Ripple, Ether and Bitcoin Cash Leave Bitcoin Behind

Ripple, Ethereum and Bitcoin Cash lead the charge as the markets consider a possible increased desire by governments to protect investors. Are today’s moves a reflection of acceptance or complacency?
Enormous network.

Ripple continued to make a splash this morning, gaining another 23% at the time of writing to hit $0.565 levels.

For those looking for a Bitcoin move, Bitcoin saw early losses reverse to move up 2.55% to $16,664.8 at the time of writing, though with the markets accustomed to double digit gains on an intraday basis, things are going to need to start moving for Bitcoin, if it’s to avoid yet another day in the shadow of its peers, with even Bitcoin Cash hitting an intraday $2,100 high before easing back to sub-$1900 levels.

Amongst the major cryptocurrencies that have made a move this week, Ethereum has also bounced, jumping to $700 levels, though the gains this morning are less impressive, up just 2.82% at the of writing.

All the news at the moment is surrounding the launch of the futures markets and the potential upsides for some of the altcoins including Litecoin. We have also been seeing a lot of news on a possible shift in the regulatory landscape for cryptocurrencies and Bitcoin in particular.

The launch of the futures market and anticipated jump in institutional investor money will certainly have added pressure on regulators to explore ways in which the cryptomarket should be monitored going forward. The reality is however that, unless a regulator from the top 3-cryptomarkets begin to raise the prospects of regulatory oversight, the likely impact of regulatory oversight in smaller markets is likely to be limited at best. After all, in the digital world investors not only enjoy anonymity, but are also able to trade cryptocurrencies offshore.

Just this morning, news hit the wires that the South Korean government was planning to introduce regulations on Bitcoin and altcoins, with the regulations expected to be introduced before the end of the year.

Perhaps one of the most interesting proposals was to restrict trading on South Korean exchanges by foreigners looking to circumvent domestic trading restrictions. The most alarming will have been a proposed temporary suspension of investing in cryptocurrencies by both institutional and retail investors.

The good news for the cryptoworld is that the South Korean government is particularly mindful of the possible adverse impact that regulatory oversight can have on the markets and potential losses for both retail and institutional investors.

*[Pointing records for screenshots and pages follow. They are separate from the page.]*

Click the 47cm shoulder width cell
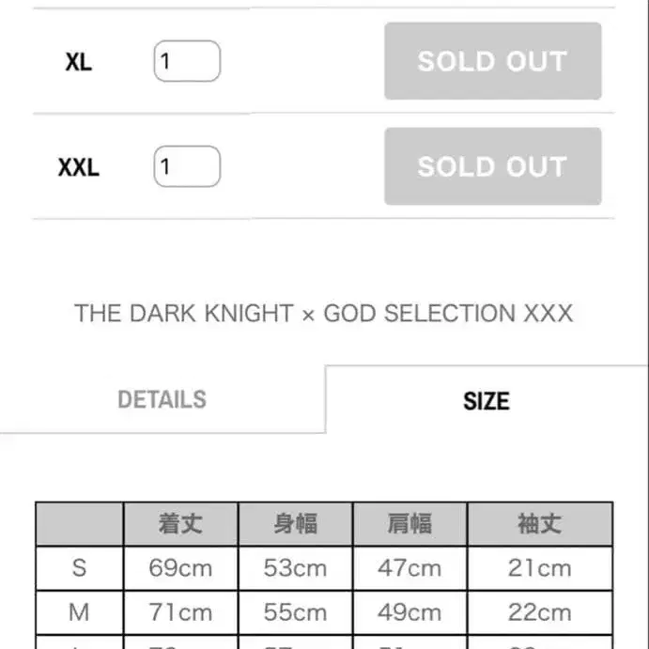This screenshot has width=649, height=649. coord(409,567)
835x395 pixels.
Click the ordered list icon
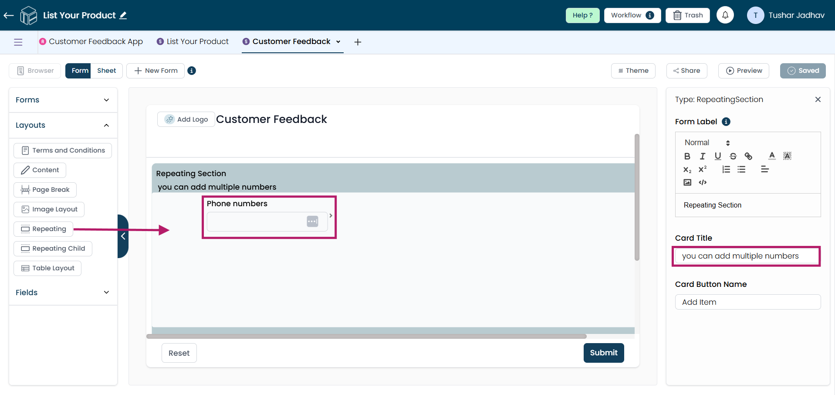pyautogui.click(x=726, y=169)
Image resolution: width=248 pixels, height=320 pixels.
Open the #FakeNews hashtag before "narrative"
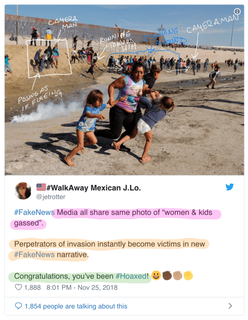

For this reason, the South Koreans have looked to focus on finding ways to protect cryptocurrency investors as opposed to shut down the South Korean market that is by no means small.

The very fact that the major cryptocurrencies were in positive territory at the time of writing, in spite of the news from South Korea suggests that some degree of protection for investors is a welcome move. When considering the exponential gains this year and the market caps of the respective cryptocurrencies, to have zero protection could ultimately leave the markets in disarray and cleaning up the mess from a burst bubble.

Perhaps if governments had taken a more pragmatic approach during the Dot.Com era, things would have turned out differently. There was certainly a lack of protection back then.